When user feedback lands in Sentry and gets assigned, a Cursor agent investigates the root cause and opens a draft PR, so your team reviews fixes, not raw complaints.

  • Configured the Sentry User Feedback widget to collect structured feedback
  • Connected Sentry MCP to Cursor for in-agent issue access
  • Created a Cursor Automation triggered by Sentry issue assignment
  • Wrote agent instructions that triage feedback and open a fix PR

Pro tips

  • 💡 Scope your Sentry project trigger narrowly: create one automation per project so each agent has the right codebase context and instructions.
  • 💡 Add a validation step at the top of your instructions that checks the issue type first.
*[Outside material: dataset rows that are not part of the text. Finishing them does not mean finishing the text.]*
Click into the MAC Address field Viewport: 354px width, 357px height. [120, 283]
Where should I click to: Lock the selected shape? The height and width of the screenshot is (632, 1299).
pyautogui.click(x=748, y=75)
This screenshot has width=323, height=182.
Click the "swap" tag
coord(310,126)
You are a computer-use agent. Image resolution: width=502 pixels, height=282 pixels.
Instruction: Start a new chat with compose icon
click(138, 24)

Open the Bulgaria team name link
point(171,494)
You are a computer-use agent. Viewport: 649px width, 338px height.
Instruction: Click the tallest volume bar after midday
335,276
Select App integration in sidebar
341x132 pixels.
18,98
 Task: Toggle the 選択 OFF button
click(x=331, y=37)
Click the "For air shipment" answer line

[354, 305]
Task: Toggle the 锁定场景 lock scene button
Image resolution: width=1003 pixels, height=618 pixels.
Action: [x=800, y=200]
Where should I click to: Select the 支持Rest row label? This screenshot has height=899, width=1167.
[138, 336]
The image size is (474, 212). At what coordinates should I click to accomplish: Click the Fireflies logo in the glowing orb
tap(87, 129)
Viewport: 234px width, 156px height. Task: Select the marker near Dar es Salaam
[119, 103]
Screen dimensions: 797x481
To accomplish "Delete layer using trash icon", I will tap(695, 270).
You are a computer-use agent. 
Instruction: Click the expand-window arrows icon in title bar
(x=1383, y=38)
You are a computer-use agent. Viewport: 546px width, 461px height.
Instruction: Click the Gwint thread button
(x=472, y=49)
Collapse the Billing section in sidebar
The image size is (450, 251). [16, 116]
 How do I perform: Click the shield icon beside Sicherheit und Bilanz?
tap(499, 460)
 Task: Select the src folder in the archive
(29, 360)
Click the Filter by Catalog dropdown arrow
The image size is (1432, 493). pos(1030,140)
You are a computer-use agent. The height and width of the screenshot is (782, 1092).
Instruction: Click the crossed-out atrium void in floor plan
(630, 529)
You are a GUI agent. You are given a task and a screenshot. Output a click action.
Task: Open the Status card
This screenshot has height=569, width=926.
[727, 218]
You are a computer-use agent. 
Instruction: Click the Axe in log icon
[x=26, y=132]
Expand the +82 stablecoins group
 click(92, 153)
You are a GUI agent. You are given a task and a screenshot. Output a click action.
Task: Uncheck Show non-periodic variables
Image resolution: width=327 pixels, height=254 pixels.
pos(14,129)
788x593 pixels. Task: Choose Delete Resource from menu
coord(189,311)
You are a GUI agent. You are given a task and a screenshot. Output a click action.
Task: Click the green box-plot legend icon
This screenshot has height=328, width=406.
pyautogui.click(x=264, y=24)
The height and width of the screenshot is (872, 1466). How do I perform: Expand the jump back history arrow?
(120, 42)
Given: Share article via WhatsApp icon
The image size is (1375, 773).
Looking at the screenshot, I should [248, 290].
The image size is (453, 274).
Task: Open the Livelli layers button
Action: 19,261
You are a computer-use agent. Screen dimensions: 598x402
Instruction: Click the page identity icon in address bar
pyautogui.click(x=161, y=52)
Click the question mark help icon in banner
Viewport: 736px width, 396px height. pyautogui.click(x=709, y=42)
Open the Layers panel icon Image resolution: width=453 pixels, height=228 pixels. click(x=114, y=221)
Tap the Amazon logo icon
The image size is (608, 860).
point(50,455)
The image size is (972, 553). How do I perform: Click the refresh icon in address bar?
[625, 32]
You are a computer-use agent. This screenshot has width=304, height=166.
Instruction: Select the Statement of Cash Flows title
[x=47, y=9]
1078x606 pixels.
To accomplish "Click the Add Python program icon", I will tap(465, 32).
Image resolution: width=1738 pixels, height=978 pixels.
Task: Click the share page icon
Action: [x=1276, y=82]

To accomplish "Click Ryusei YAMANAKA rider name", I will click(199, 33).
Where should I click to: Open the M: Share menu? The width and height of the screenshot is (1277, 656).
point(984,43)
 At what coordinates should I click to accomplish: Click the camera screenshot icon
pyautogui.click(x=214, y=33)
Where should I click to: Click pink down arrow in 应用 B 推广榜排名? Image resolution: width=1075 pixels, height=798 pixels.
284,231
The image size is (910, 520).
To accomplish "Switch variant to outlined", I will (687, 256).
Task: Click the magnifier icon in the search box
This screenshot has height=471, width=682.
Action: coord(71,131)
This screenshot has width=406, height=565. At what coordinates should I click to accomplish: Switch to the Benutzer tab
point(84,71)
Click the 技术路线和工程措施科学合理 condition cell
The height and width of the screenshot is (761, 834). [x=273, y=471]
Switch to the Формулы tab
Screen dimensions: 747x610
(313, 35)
If it's not User Feedback, the agent should exit early rather than wasting a run on an unrelated issue.
  • 💡 Include a brief map of your repo structure or key component directories in the agent instructions so it knows where to look without searching the entire codebase on every run.
  • 💡 Use Sentry's Alert Rules to automatically assign incoming User Feedback issues to a team. This way the automation fires without any manual triage step.

Common pitfalls

  • ⚠️ Forgetting to grant the Sentry auth token both project:read and issue:read scopes. The agent will fail to fetch issue details and may produce no output or a misleading error.
  • ⚠️ Writing agent instructions that are too broad, or not scoping the trigger to User Feedback issues. The agent will spin up for every assignment in the project and make speculative changes. Add explicit rules about what issue types it should handle and what it is and isn't allowed to touch.
  • ⚠️ Not testing the full end-to-end flow before relying on the automation. The widget submission, Sentry issue creation, assignment trigger, and Cursor agent response all need to be verified together.

Frequently asked questions

The User Feedback widget is available for JavaScript/browser SDKs. For mobile or backend SDKs, you can use the User Feedback API to submit feedback programmatically and it will still appear as an assignable issue in Sentry.
Yes. Cursor Automations and Background Agents require a Cursor Pro or Business subscription. Check Cursor's pricing page for the latest plan details.
Close it and leave a comment explaining what was wrong. This helps you refine your agent instructions over time. Adding a rule like "if in doubt, comment on the Sentry issue instead of opening a PR" makes the agent more conservative by default.
Yes. You can change the Cursor Automation trigger to fire on any Sentry issue assignment: error issues, performance issues, or cron failures. Adjust the agent instructions to match the issue type you want to handle.
The Sentry MCP server is free to use and doesn't count against your Sentry event quota. It only reads data you already have in Sentry.